## WHAT TO WORK ON
The lines needed are those from the start of the records through the line holding "has width=152, height=114.", each copied exactly.

Source data:
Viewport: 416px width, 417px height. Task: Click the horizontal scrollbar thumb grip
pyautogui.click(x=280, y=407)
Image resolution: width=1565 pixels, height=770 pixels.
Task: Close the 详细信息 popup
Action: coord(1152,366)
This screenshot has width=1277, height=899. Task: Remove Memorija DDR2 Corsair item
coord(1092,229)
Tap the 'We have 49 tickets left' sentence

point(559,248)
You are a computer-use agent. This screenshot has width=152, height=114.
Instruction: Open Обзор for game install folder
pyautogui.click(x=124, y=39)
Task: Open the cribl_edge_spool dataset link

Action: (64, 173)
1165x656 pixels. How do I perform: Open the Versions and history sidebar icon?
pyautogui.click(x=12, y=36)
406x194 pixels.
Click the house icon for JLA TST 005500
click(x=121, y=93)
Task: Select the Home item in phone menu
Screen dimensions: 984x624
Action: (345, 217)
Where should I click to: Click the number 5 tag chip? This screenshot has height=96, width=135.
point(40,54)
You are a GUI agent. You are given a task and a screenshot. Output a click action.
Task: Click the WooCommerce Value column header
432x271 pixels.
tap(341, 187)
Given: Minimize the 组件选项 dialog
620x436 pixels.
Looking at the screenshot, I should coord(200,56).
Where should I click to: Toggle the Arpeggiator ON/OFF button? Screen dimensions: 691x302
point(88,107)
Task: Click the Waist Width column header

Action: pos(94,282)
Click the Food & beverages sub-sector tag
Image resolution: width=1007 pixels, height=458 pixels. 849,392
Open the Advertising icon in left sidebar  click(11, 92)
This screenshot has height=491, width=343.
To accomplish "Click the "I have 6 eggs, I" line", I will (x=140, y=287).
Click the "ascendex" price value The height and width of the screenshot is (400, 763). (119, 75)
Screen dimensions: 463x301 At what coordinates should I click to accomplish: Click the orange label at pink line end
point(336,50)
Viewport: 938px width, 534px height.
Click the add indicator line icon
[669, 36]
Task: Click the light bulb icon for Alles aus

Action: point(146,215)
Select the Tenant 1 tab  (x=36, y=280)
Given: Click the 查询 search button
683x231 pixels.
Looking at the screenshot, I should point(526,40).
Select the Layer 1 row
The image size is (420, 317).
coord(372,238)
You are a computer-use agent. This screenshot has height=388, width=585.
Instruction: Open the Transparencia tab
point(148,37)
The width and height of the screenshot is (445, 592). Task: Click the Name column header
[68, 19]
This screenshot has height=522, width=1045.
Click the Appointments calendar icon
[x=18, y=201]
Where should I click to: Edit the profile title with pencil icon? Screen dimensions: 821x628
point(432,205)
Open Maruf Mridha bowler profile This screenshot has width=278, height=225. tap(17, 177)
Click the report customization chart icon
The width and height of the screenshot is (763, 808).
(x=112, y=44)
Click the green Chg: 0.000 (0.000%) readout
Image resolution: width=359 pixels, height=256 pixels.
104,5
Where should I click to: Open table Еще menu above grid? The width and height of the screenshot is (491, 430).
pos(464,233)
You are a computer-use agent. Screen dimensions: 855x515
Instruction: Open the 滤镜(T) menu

## SOLUTION TO THIS TASK
Viewport: 416px width, 417px height. Task: Click the horizontal scrollbar thumb grip
pyautogui.click(x=280, y=407)
Image resolution: width=1565 pixels, height=770 pixels.
Task: Close the 详细信息 popup
Action: coord(1152,366)
This screenshot has width=1277, height=899. Task: Remove Memorija DDR2 Corsair item
coord(1092,229)
Tap the 'We have 49 tickets left' sentence

point(559,248)
You are a computer-use agent. This screenshot has width=152, height=114.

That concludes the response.